L’ampleur de ce redressement est frappante. Si l’économie allemande a longtemps été la plus vigoureuse d’Europe. Les pays auparavant à la traîne (la France et l’Italie, principalement) ont vu leur environnement économique se transformer radicalement au cours de l’année écoulée. L’économie française est soudainement sortie de la stagnation pour prendre une nette accélération. Ce phénomène découle sans doute de l’enthousiasme suscité par l’élection d’Emmanuel Macron, qui a promis de réformer le cadre économique et politique de la France. À ce jour, il a déjà mis en œuvre des changements importants accueillis favorablement par les entreprises et les consommateurs.

Il est intéressant de noter que lors de ses précédentes phases de redressement, l’économie européenne était généralement portée par ses exportations nettes, ce qui signifie qu’elle était exposée au risque de contraction de la demande extérieure.  Cette fois-ci, la reprise est soutenue non seulement par une hausse des exportations, mais aussi par un rebond marqué de la demande intérieure, à savoir la consommation et les dépenses d’investissement (des entreprises notamment).
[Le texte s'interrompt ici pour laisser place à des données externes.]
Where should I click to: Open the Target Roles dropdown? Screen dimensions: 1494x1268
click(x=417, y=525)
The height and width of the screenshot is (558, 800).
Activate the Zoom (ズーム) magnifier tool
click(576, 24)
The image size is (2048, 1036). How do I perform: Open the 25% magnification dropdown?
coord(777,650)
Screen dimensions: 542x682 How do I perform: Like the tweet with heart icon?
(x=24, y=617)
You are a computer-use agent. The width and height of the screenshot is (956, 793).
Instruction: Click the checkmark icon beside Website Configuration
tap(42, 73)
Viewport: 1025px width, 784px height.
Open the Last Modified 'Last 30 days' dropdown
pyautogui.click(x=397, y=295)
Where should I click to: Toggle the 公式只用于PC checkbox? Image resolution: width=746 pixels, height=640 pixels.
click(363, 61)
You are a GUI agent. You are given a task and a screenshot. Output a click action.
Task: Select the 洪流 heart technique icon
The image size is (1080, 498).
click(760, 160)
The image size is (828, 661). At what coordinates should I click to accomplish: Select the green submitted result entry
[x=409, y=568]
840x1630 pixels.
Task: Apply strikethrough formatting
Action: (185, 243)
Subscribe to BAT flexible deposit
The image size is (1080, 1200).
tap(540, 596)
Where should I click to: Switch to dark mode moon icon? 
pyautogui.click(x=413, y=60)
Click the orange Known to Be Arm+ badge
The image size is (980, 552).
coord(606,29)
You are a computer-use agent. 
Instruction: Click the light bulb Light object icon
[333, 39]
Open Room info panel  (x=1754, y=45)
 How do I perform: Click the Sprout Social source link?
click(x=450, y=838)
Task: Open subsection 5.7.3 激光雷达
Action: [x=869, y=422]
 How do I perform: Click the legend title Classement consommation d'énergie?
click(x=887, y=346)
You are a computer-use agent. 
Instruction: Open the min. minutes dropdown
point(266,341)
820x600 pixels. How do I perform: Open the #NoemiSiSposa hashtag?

C’est ce qui a toujours manqué en Europe, et c’est l’une des principales raisons pour lesquelles je pense que la reprise en cours pourrait être davantage auto-suffisante.

Perspectives de la zone euro on matière d’inflation et de croissance des salaires

Les tensions inflationnistes restent limitées. L’indice des prix à la consommation (IPC) hors énergie et alimentation reste inférieur à 1 % en rythme annualisé, soit la moitié de l’objectif de taux de la Banque centrale européenne (BCE). Nous commençons à voir les tous premiers signes de pressions à la hausse sur les salaires. Cela dit, compte tenu de la faiblesse extrême et de longue date de la croissance des salaires dans la plupart des régions d’Europe, les augmentations auxquelles la France, l’Italie et l’Espagne assistent actuellement sont très modestes et bien inférieures à ce que l’on pourrait espérer dans le contexte actuel de forte accélération de la croissance économique.

Si les taux d’intérêt restent si bas, que ce soit en Europe ou dans le monde, c’est surtout parce que la BCE maintient sa politique monétaire non conventionnelle : les taux directeurs restent négatifs et elle a reporté son programme d’achat d’obligations de 30 milliards d’euros par mois au moins jusqu’à septembre 2018. En conséquence, la première occasion de relever les taux d’intérêt ne se présentera que vers la fin d’année, voire en 2019. Les «faucons» de la BCE poussent à un durcissement de la politique monétaire, mais c’est compter sans son président Mario Draghi, l’un des banquiers centraux les plus influents de ces vingt dernières années. Étant donné son influence incontestable, il est toutefois possible que les taux ne remontent que très graduellement en 2018.

Un redressement sur les marchés actions soutenus par les fondamentaux

À l’évidence, les marchés actions européens se sont déjà nettement redressés. Il sera certes difficile de réitérer ce genre de gains cette année, mais les marchés européens peuvent encore progresser dans cet environnement favorable de croissance économique robuste et d’inflation contenue. Depuis 12 à 18 mois, le niveau des actions européennes reflète une conjoncture plus favorable, mais aussi le recul du risque politique. Voilà qui a également dopé l’euro, ce qui explique en grande partie la surperformance des valeurs de la zone euro. Les marchés actions européens pourront progresser encore à l’horizon 12-18 mois, et qu’ils seront désormais soutenus davantage par les fondamentaux (notamment l’accélération de la croissance des résultats), et moins par une nouvelle appréciation de l’euro.